My Lords, I also rise to speak particularly about Amendment 292D. I support the noble Lord, Lord Bach, with all his experience of being an excellent police and crime commissioner.

There are many other examples. The noble Lord gave two. I shall just give one. A 59 year-old senior civil servant who worked for the Ministry of Justice in a responsible position connected with the criminal justice system, wished to retire and stand to be a police and crime commissioner. He was disqualified because, at the age of 13, he had been fined £5 for each of two minor juvenile offences. It is completely disproportionate and absurd that such people should be disqualified.

I seek to compare those disqualification rules with the rules applying to Members of another place. The last figures I saw produced by IPSA, the standards authority for Members of the other place, revealed that, in recent years, 43% of the Members of the other place had convictions of one kind or another. Maybe that tells you a lot about the other place. Nevertheless, this distinction makes its own point.

In passing on to the other issues, I agree very much with my noble friend Lord Hogan-Howe. Fundamental to this problem is the fact that we have 43 territorial police forces. This number ought to be at least quartered. If so, the structure—including police and crime commissioners—would be much more coherent. There would be far greater consistency and police forces which currently struggle to deal with very complex inquiries would be able to deal with them because they would have the critical mass of staff.

I turn next to police authorities. I hesitate to disagree with those noble Lords who tabled the first amendment in this group because I respect them all. Part of my experience as a Queen’s Counsel has been to advise police authorities when they have got into difficulties. I recall one case from the north of England in which the police authority concerned was institutionally corrupt and in the pockets of a small group of senior police officers. It had got itself into a hopeless mess and at least one criminal prosecution ensued. To describe it as an example of democratic effectiveness was an insult to both democracy and effectiveness.

I accept, of course, that some police commissioners are better than others. So are some Cabinet Ministers. So are some head teachers. So are some doctors. So are some Members of Parliament. This is inevitable. Some of the commissioners are very good, such as the noble Lord, Lord Bach, and Dame Vera Baird, who was referred to earlier. Where police and crime commissioners are effective, they are very effective indeed.

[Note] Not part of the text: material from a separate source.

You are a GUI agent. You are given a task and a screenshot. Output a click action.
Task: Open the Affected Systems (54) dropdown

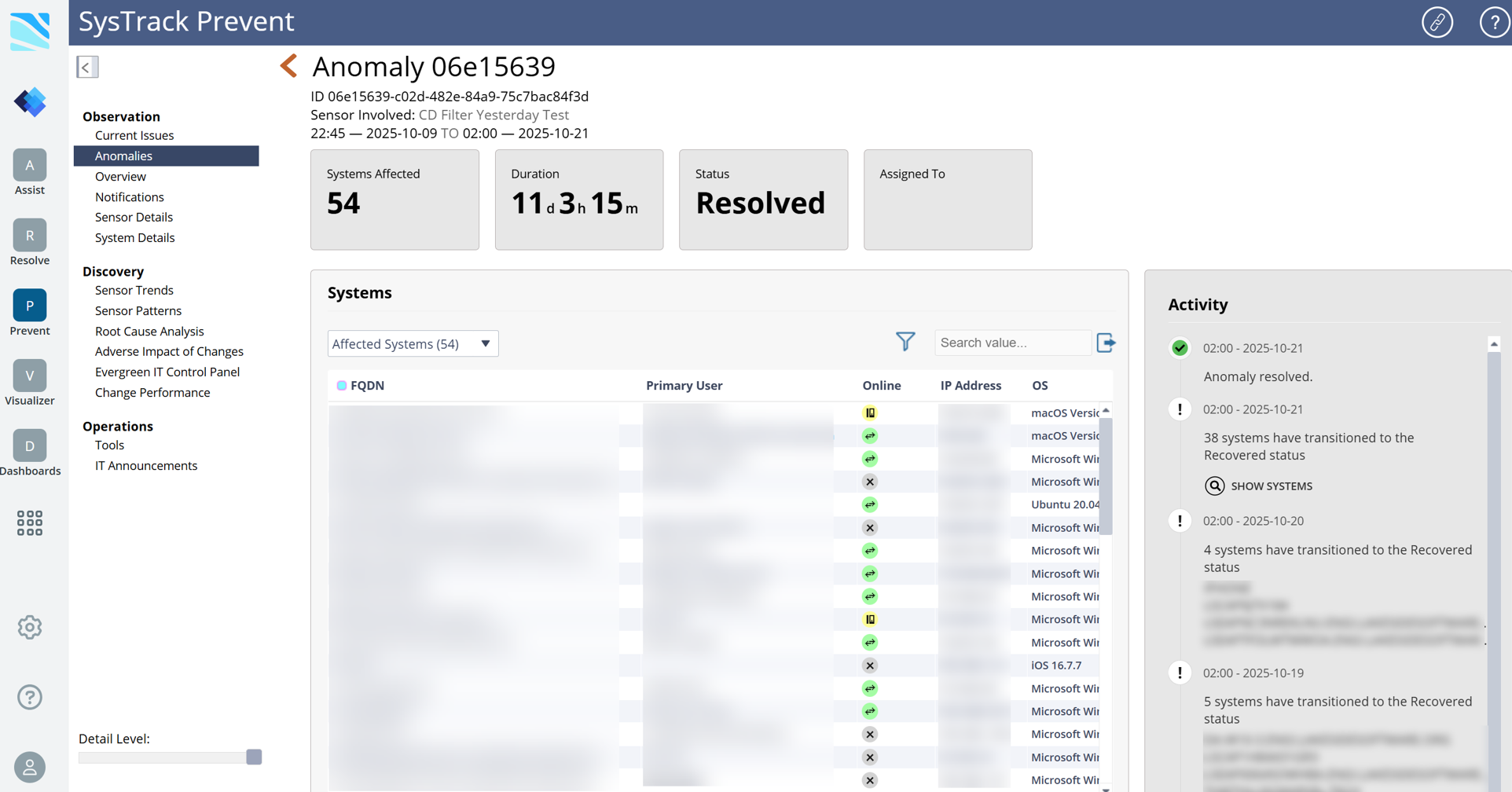tap(413, 343)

Just think about it territorially. If one of these referendums took place and there was a police and crime commissioner in Cheshire but not in Lancashire, or one in north Wales but not in Dyfed-Powys, people in the areas that did not have a police and crime commissioner would be unlikely to say, “Oh, how wonderful; this is going to be run by our local council.” In the modern world, they will say, “Our democratic rights have been diluted.”

Other noble Lords remember, as I do, when the Welsh Assembly was created. In many parts of Wales, people said, “Nobody will know who their Assembly Members are. It’s all a waste of time. It will be completely ineffective.” It is true that, for a time, people tended not to know who their Welsh Assembly Members were. Today, however, if you look at the evolution of the Welsh Government during the last 20 years or so, it has become remarkably effective. It has brought people much closer to government.

I believe that police and crime commissioners are still evolving. They have a valuable role to play, particularly, as I said earlier, if the Government have the courage to reform the territorial policing services in this country.

As to the deposits, I agree with the noble Baroness, Lady Jones of Moulsecoomb. The £5,000 deposit is not reasonable. I would not oppose a much lower deposit of the kind that has to be put down by somebody standing to be elected as a Member of Parliament. The election process is expensive. Some kind of gatekeeping requirement of this kind is helpful.

Photo of Lord Paddick Lord Paddick Liberal Democrat Lords Spokesperson (Home Affairs)

My Lords, with the greatest respect to the noble Lord, Lord Carlile of Berriew, when he started talking about amalgamating police forces again and the Welsh Assembly, I wondered whether this was turning into a filibuster. However, we move on.

The issue raised by Amendment 292D that we all agree on is that it is ridiculous that somebody convicted of a very minor offence at a very young age should be disqualified. The other side of the coin is that there is no process for the recall of a police and crime commissioner who commits an offence in office or is guilty of misconduct. Because they are democratically elected, the only way to get rid of them is by another election. Compare this to MPs, for whom there is now a process by which a by-election can be triggered. I agree with Amendment 292D, but there is another side to the same coin which also needs to be addressed.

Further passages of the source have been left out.